Its tinjury+26 days, and I'm still hobbling around. Generally I'm hobbling better than the day before, but not always. I'm not working from home any more, instead braving my Caltrain commute with its close to 1 mile of walking each way (assuming I take the MUNI 10 bus and the VTA light rail in Mountain View). I can do this but it's tiring. I have more functional strength in my adductors on the right, injured leg. I can do push-ups.
Getting on and off a bicycle would still be an issue. I've not thought much about riding since last Thursday: I was in Martha's Vineyard and was able to straddle a small hybrid bike, but pushing off with the injured leg just seemed too hard. I'm overdue to try again, but since I live on a 17% slope, the barrier to entry is higher. No "quick spins around the block". Virtually every road in Potrero Hill of San Francisco is steep.
It's frustrating. I've gone to acupuncture 4 times, and while it's amazing at loosening up tight muscles, the muscles appear tight for a good reason: after acupuncture walking becomes painful. It seems the tight muscles are protecting the injured bits, whatever those are, from stress. Loose muscles and force to resist gravity extends to where I don't like it to be.
I mentioned this to a coworker from China, that I felt worse after acupuncture. "That's normal", he said, but he encouraged me to stick to it, that it was good for healing. I then expressed frustration over my rate of progress. "In China, we say 100 days... you're well less than that so no need to worry." 100 days is 13 weeks, so that's a generous allocation for wound healing. 6-8 weeks is what I've seen for muscle tears. Hopefully it's not much worse than that. Of course it could also be a hairline fracture which the early X-ray missed. But it doesn't really matter, does it? My body will heal when it heals, and all I can do is treat is as well as I know how to do, consistent with the requirements of employment.
I'm going to the doctor on Monday. Maybe then I can get a physical therapy referral. For now, I'm just doing exercises on my own. That was going fairly well until I started going back to work yesterday. Just going to and from work is tiring.
At least I don't need to nap any more. Indeed the one positive of this is this is the longest I've been without caffeine since I became interested in caffeine, which was in college. I don't think caffeine and healing go together. I don't want to run my adrenal system into the dirt with exogeneous stimulation. I want all the rest I can get.
The worst of it is the general fatigue. Part of that may be due to sleep disruption. I'm sleeping better, but not as well as when healthy. Mentally, I'm not sharp. At work, I can get by with experience, but work alone isn't enough.
A favorite pastime, analyzing cycling data, has been trending up as during the Tour there has been a lot said about Chris Froome's incredible domination. I have my feelings about that: look to Tenerife, not France, to explain how he's ridng. His watts aren't particular exciting, it's that he's so incresibly skinny. That's why he flies up hills, that's why he gets his wind resistance so low. How is he able to train hard and yet be so lean? Sky embracing nutrition science in a way which hasn't been done before at that level? Or supplements? Strangely, I find myself not caring much, not because I don't think the doping fight is important to cycling, but because professional cycling itself doesn't seem important.

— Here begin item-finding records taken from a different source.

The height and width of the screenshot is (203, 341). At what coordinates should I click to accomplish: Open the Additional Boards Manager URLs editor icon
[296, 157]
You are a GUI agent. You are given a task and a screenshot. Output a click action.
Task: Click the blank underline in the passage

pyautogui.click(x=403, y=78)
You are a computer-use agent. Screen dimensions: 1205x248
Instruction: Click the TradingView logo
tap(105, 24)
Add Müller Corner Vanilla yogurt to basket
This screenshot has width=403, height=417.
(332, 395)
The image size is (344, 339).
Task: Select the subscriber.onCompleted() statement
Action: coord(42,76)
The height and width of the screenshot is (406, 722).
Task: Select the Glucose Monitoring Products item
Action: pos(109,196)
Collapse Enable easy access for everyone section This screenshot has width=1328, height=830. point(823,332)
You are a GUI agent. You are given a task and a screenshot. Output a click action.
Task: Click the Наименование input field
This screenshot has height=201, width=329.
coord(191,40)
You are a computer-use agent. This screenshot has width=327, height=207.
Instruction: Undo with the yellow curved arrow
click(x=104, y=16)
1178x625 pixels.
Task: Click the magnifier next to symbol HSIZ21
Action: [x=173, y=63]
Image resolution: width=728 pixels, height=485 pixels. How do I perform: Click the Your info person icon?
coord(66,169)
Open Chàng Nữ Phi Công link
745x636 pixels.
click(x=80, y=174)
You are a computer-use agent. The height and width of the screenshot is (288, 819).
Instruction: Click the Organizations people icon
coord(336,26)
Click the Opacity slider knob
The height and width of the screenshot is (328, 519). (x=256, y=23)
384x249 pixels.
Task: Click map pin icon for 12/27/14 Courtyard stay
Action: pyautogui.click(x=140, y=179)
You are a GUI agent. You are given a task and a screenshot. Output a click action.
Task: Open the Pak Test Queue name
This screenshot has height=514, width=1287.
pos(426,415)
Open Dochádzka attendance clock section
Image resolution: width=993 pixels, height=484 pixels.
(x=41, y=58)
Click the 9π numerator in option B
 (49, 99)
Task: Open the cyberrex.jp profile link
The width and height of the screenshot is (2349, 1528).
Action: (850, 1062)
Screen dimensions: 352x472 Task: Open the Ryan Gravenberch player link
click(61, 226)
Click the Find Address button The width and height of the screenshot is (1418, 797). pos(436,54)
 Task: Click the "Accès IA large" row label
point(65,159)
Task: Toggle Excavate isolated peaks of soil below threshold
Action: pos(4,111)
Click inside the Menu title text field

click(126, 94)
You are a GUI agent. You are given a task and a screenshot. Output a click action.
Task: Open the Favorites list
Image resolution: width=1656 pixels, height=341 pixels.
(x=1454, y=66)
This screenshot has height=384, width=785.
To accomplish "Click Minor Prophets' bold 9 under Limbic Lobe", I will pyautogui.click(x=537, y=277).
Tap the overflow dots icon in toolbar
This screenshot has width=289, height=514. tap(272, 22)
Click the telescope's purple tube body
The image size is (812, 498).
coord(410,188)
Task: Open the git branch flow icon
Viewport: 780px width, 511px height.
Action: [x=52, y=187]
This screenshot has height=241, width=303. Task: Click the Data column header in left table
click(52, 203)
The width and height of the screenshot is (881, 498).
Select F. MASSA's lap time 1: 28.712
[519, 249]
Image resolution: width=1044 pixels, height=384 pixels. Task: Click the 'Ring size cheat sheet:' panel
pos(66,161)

Same deal with my fitness. A month off the bike just when my climbing was going really well. Basically my season is shot. Where to go next? Running? Cycling? A bit of both, perhaps, to start? Maybe that's the best approach right now. Mix it up. That's good for overall body fitness. I need to rebuild the foundation before I do anything else. Frustrating. Set my sites on next year, when I'll be another year slower. At least I got Devil Mountain Double in. This year wasn't a total loss.
Anyway, I'm off to the gym for the first time since the crash. Take it easy, focus on range of motion, light resistance. I'll see how it goes. I want to prepare for physical therapy, assuming the doctor gives me a referral for that.